Um caso que tramita na Justiça desde 2012 pode chegar ao fim nesta quinta-feira (12/12). A ação envolve a disputa por uma herança de R$ 100 milhões no Rio Grande do Sul. A história começa em 1942, na cidade de Carazinho, na Paraíba. De acordo com o extinto jornal NotíciasNa cidade trabalhava o médico Décio Henrique Zago, cujo consultório ficava no mesmo endereço onde ele também morava na época. A governanta Elvira dos Santos era a responsável pela limpeza e organização da casa e do escritório.
Segundo a ação, Elvira, então solteira, começou a ter relações sexuais com o médico.

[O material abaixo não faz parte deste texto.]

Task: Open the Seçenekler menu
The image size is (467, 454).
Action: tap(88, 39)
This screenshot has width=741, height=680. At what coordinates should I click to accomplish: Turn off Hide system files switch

Em poucos meses, ela engravidou. Porém, na época existia uma cultura machista de repressão às mulheres solteiras que engravidavam.
Elvira decidiu então ir para o campo e refugiar-se durante a gravidez na casa da avó, que era parteira. Meses depois deu à luz José Decarli dos Santos. José, segundo a ação, passou a infância e a adolescência sem saber quem era seu pai. Porém, já adulto, sofreu um acidente e foi parar no hospital da cidade em estado grave, recebendo cuidados precários e passando a viver da renda concedida pela Previdência Social.
Vendo aquela situação, o médico que atendeu José resolveu contar-lhe que ele era filho de Décio Zago, que já possuía uma grande fortuna para os padrões da época. O profissional disse a José que ele não precisava “estar em situação de penúria, tendo em vista que seu pai era uma pessoa economicamente abastada”. O médico então entrou em contato com Décio Henrique, que autorizou a realização de todos os procedimentos necessários para salvar a vida do suposto filho.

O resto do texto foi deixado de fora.